Abstract

Evidence suggests that in some species (cats, rabbits, and possibly humans) α-adrenoceptors in the iris dilator muscle are “atypical” in that they cannot be readily classified by conventional criteria. This study was undertaken in an attempt to characterize the α-adrenoceptor subtype(s) mediating sympathetically elicited mydriasis in rats. Frequency-response pupillary dilator curves were generated by stimulation of the preganglionic cervical sympathetic nerve (1–32 Hz) in pentobarbital-anesthetized rats. Evoked responses were inhibited by systemic administration of nonselective α-adrenergic antagonists, phentolamine (0.3–10 mg/kg) and phenoxybenzamine (0.03–1 mg/kg). The selective α₁-adrenergic antagonist, prazosin (0.01–1 mg/kg), also was effective, although α₂-adrenergic antagonism with rauwolscine (0.1–1 mg/kg) was not. α_1A-Adrenoceptor-selective antagonists, 2-([2,6-dimethoxyphenoxyethyl]aminomethyl)-1,4-benzodioxane (WB-4101; 0.1–1 mg/kg) and 5-methylurapidil (0.1–1 mg/kg), as well as the α_1D-adrenoceptor-selective antagonist 8-[2-[4-(2-methoxyphenyl)-1-piperazinyl]ethyl]-8-azaspiro[4.5]decane-7,9-dione (BMY-7378; 1–3 mg/kg), were used to determine the subtype(s) involved.

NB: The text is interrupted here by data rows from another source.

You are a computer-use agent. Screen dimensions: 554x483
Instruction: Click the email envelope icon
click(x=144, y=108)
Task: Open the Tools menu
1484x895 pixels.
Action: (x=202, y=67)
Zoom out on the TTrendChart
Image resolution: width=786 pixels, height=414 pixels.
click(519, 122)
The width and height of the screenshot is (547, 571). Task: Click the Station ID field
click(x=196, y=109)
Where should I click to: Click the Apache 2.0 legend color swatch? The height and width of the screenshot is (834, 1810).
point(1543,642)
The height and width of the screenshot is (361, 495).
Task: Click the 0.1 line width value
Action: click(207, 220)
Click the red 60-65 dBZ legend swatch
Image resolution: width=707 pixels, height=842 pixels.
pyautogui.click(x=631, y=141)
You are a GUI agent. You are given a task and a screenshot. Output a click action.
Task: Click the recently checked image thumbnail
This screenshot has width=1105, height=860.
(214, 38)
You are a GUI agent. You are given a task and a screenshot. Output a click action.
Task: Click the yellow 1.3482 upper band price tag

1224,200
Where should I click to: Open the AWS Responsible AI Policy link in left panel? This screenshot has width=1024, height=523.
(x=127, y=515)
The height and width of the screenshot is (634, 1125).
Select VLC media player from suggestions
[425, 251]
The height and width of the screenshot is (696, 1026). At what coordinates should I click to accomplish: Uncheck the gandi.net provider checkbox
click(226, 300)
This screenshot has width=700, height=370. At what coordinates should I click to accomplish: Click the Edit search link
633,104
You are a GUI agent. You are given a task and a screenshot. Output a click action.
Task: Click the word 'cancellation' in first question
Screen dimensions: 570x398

Evoked mydriasis was significantly antagonized by both WB-4101 and 5-methylurapidil but not by BMY-7378. These results suggest that, unlike some other species, adrenoceptors in the rat iris dilator mediating neurogenic mydriasis are “typical” and, in addition, can be characterized as being primarily of the α_1A-adrenoceptor subtype.